Sergio E. Baranzini, PhD, a professor in the department of neurology at University of California, San Francisco, noted that Gommerman studied mice, but human studies have shown similar results.
“[We’re] focusing on a role of gut bacteria and MS. We are mapping all the gut bacteria that we think are linked to MS, or at least more prevalent or less prevalent,” Baranzini told Healthline.
Gommerman and Baranzini met 1 1/2 years ago at a conference.
After seeing the similarities in their research, they decided to collaborate.
“We observed that during a relapse the quantities of IgA diminished in the gut,” Baranzini explained. “And, we found that during a relapse there was an increase of IgA in cerebral spinal fluid.”
“Then we found that once they go to the brain, they are helping by producing interleukin 10 (IL-10), which dampens inflammation,” he said.
“Typically, antibodies are directed against something specific, for example the flu,” he noted. “We still don’t know what the specifics of the IgA is, so we are now working on identifying this specificity.”
Gommerman said their experiments were done genetically.
“But, can we do it pharmacologically and make this concept into a drug?” she said.
“We need to look closer at the gut to see how we encourage the presence of these cells in the brain by having the right microbes in the gut,” she said. “It could potentially direct an immune response that is beneficial for MS patients.”
“The gut is a major immune organ, and it is known that there are important interactions between gut immune function, gut microbes, and MS,” explained Dr. Barbara Giesser, professor of clinical neurology at the David Geffen School of Medicine at the University of California, Los Angeles (UCLA) and clinical director of the UCLA MS program.
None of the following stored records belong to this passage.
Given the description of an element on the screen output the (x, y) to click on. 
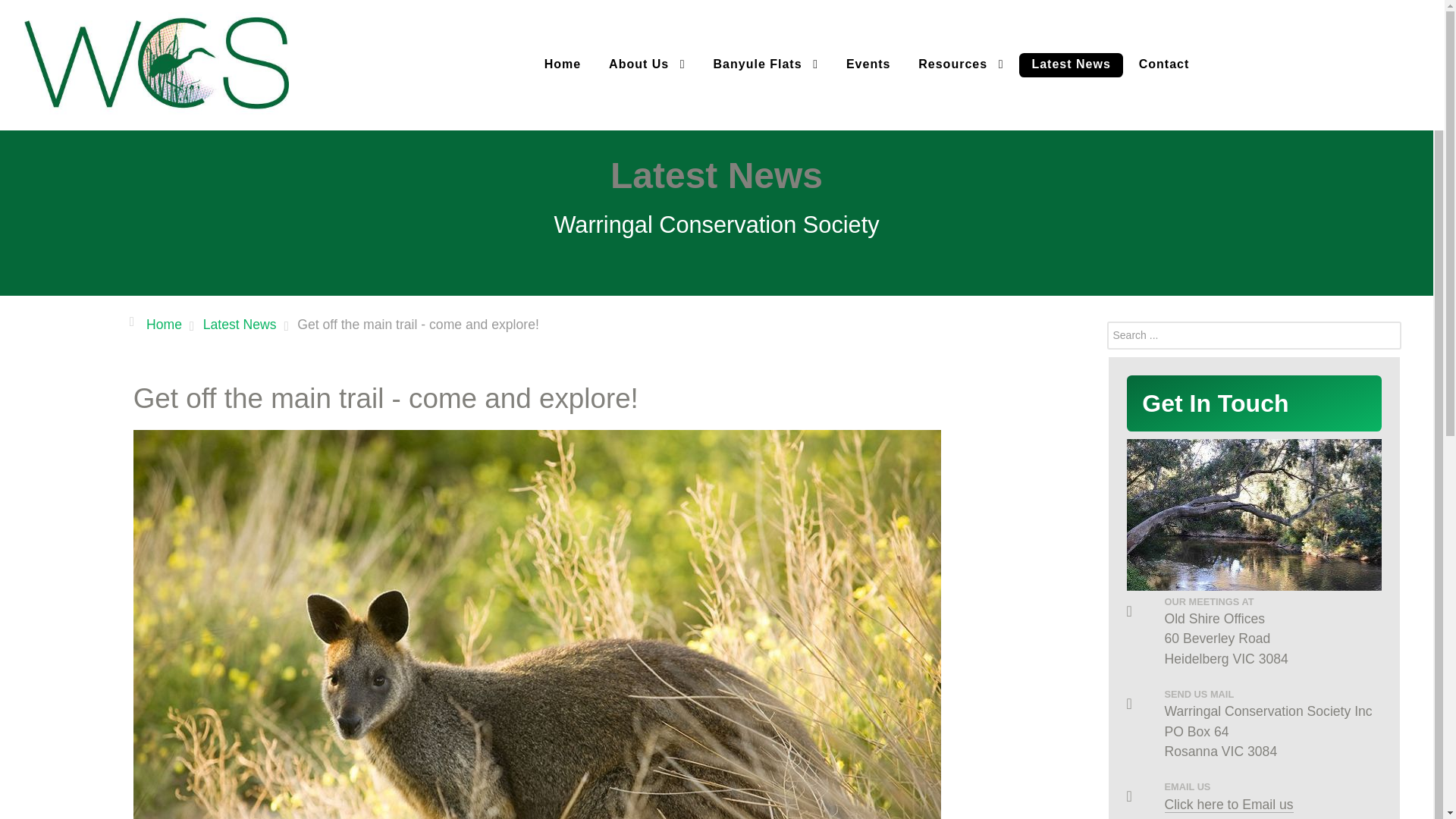
Events (868, 64)
Latest News (1070, 64)
Click here to Email us (1229, 804)
Supra (156, 62)
Home (562, 64)
About Us (646, 64)
Home (164, 324)
Resources (959, 64)
Latest News (239, 324)
Banyule Flats (765, 64)
Contact (1164, 64)
Given the description of an element on the screen output the (x, y) to click on. 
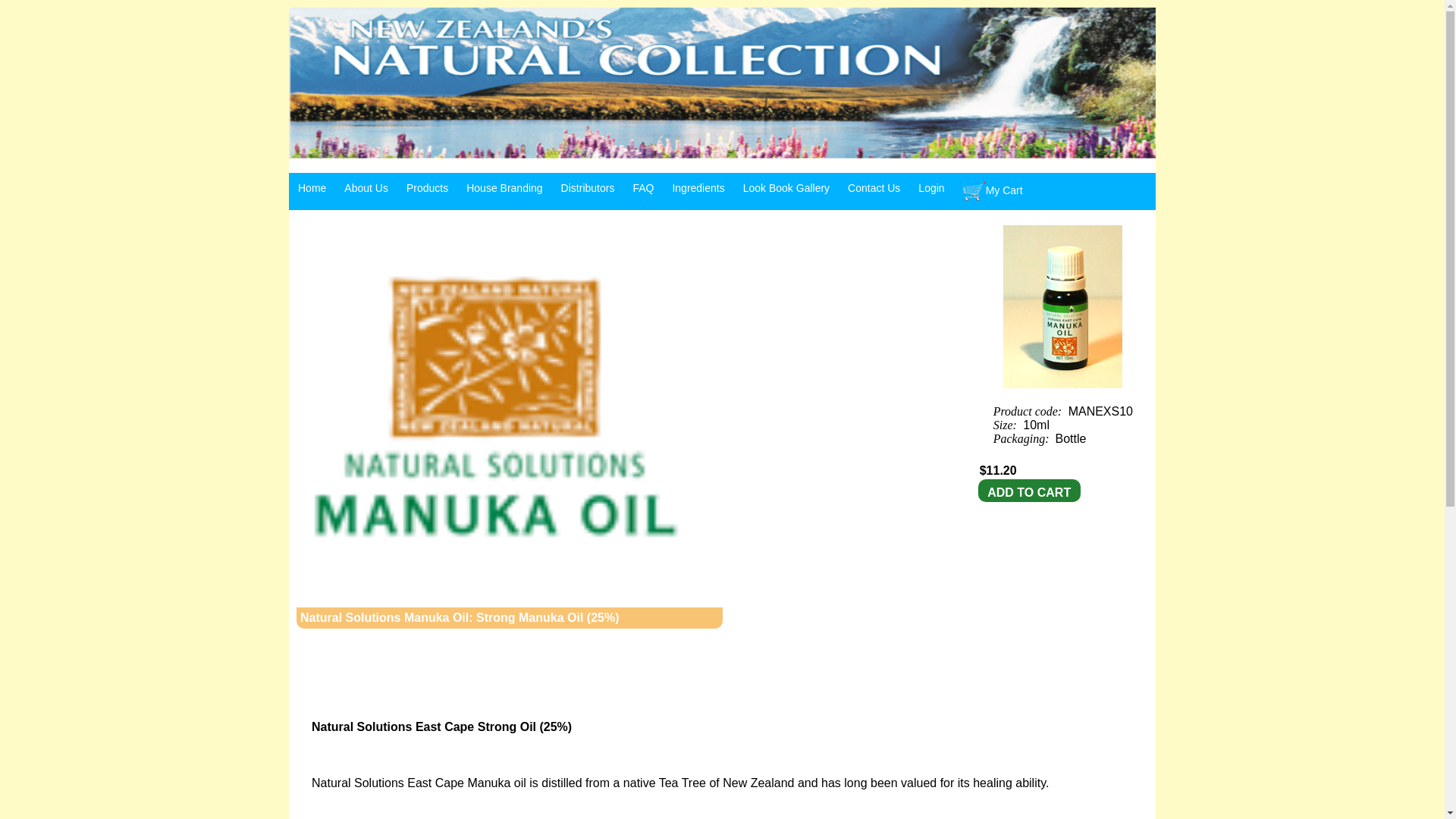
Products (427, 187)
Ingredients (697, 187)
About Us (365, 187)
Login (930, 187)
Contact Us (873, 187)
FAQ (642, 187)
Home (311, 187)
House Branding (504, 187)
Look Book Gallery (785, 187)
Go back to Natural Solutions Manuka Oil category (496, 398)
My Cart (992, 190)
ADD TO CART (1028, 492)
Distributors (587, 187)
Given the description of an element on the screen output the (x, y) to click on. 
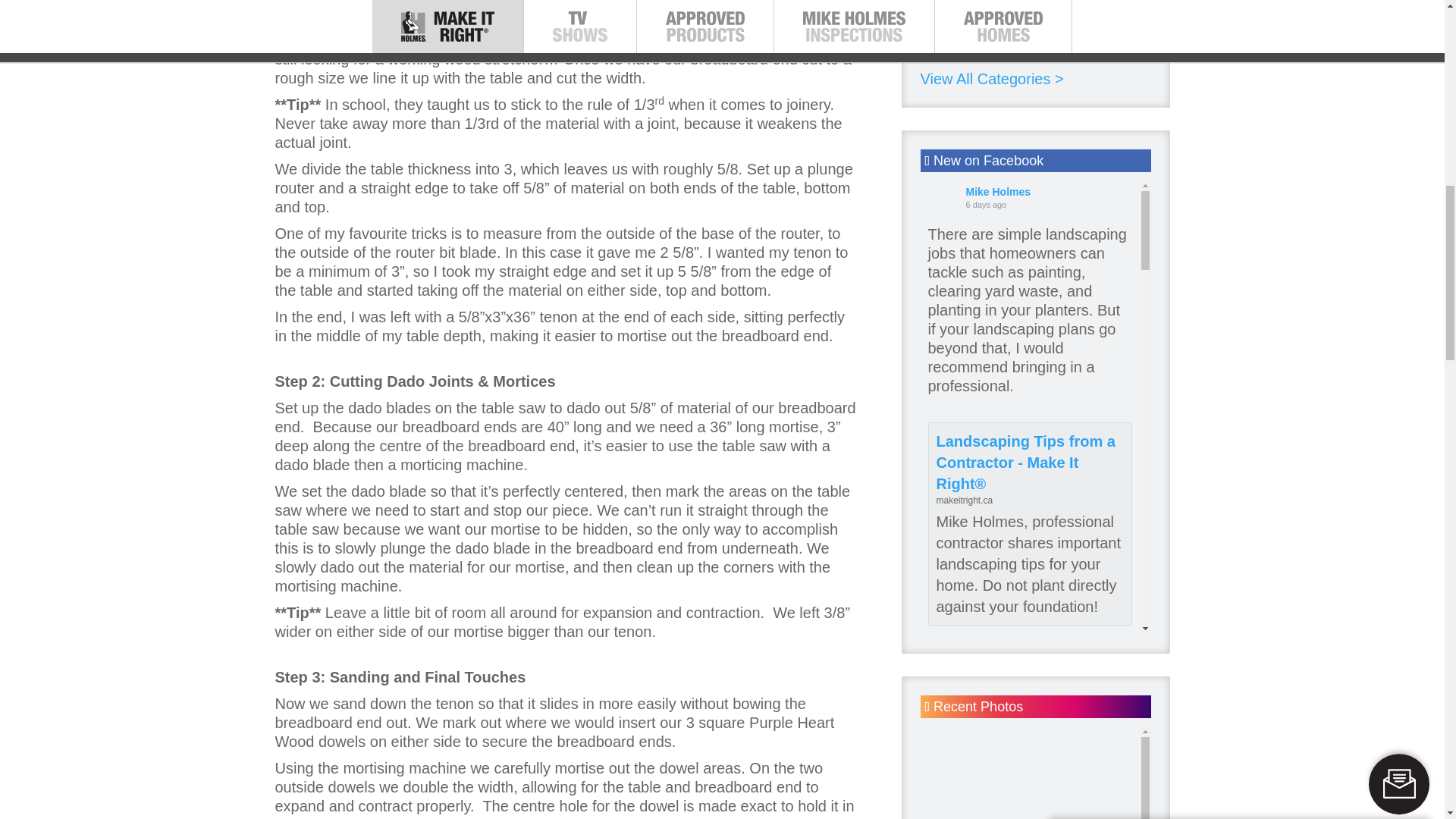
Share (1021, 777)
View on Facebook (961, 637)
Share (1021, 637)
Mike Holmes (943, 814)
View on Facebook (961, 777)
Mike Holmes (943, 685)
Subscribe (1239, 345)
Given the description of an element on the screen output the (x, y) to click on. 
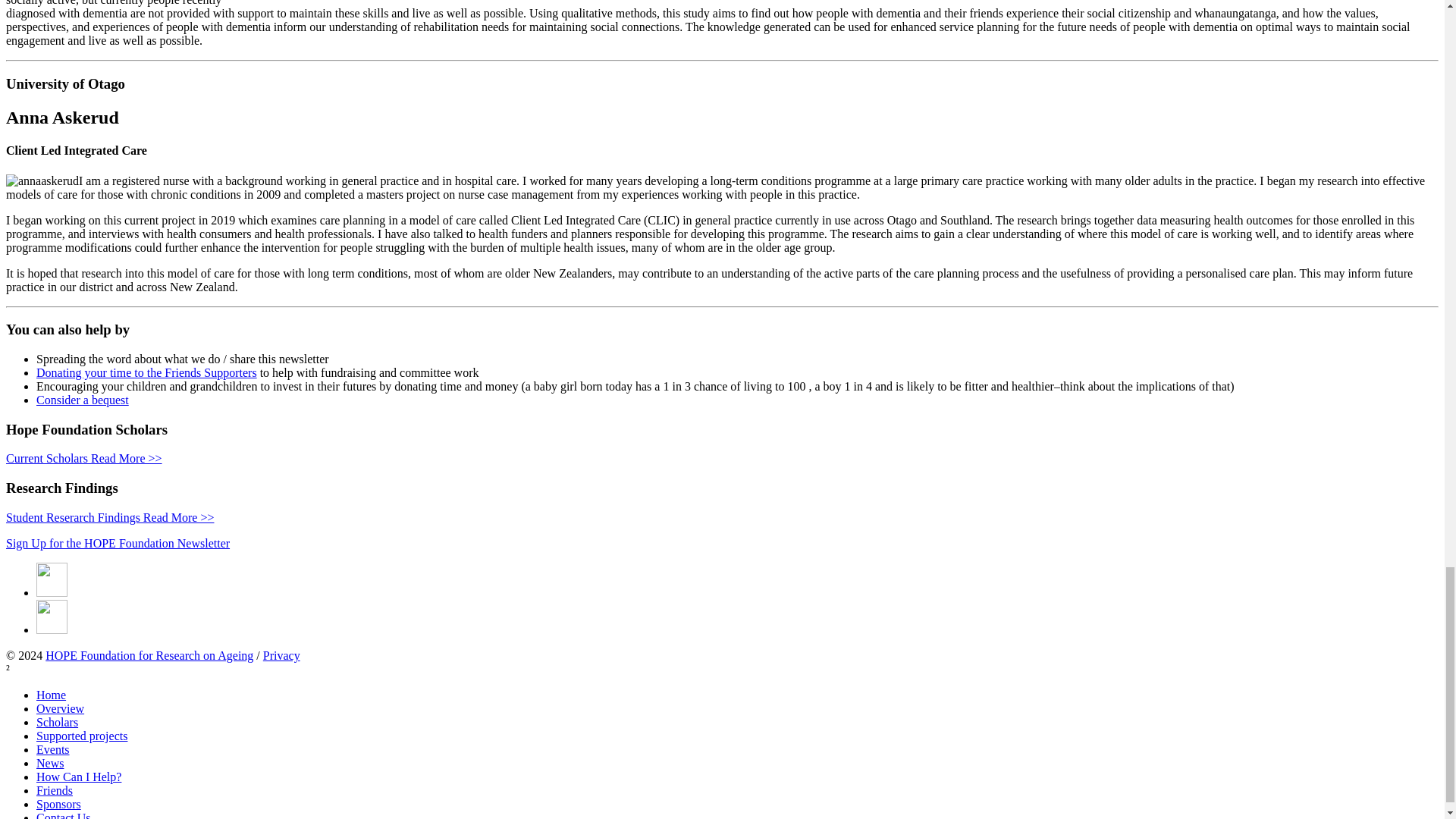
Donating your time to the Friends Supporters (146, 372)
News (50, 762)
Sign Up for the HOPE Foundation Newsletter (117, 543)
Home (50, 694)
Sign Up for the HOPE Foundation Newsletter (117, 543)
Events (52, 748)
Overview (60, 707)
Supported projects (82, 735)
Scholars (57, 721)
Privacy (281, 655)
Sponsors (58, 803)
Consider a bequest (82, 399)
How Can I Help? (78, 776)
Friends (54, 789)
HOPE Foundation for Research on Ageing (149, 655)
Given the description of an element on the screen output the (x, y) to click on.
“This study, by reporting that gut immune cells can travel to the brain and reduce inflammation, elucidates what appears to be a key mechanism by which the gut immune cells and the gut microbiome can influence immune function in MS, and may be an avenue for future therapeutic intervention,” Giesser told Healthline.
The study was partially funded by the National Multiple Sclerosis Society as part of a larger portfolio of research between microbiota and the health of the gut on the brain.
Research has found that gut microbiota differed between healthy people and those living with MS. The differences have not been the same across the board.
Bebo said there is “no causal connection, just an association” between gut health and MS.
“We want to understand how these cells can be promoted by a healthy microbiome and what this looks like,” Bebo said. “There is nothing actionable yet. We don’t know to what degree the cells are controlling the immune response leading to the damage from MS.”
“The paper implies that they play a role,” he said. “We need to better understand our diet and how manipulating microbiota in [the] gut can positively affect our health. This research triggers unanswered questions and opens up a whole new area of investigation.”
“There is growing evidence of gut bacteria and its effects on the brain,” Bebo added. “We are unraveling the connection, and this is a big step in enhancing our knowledge.”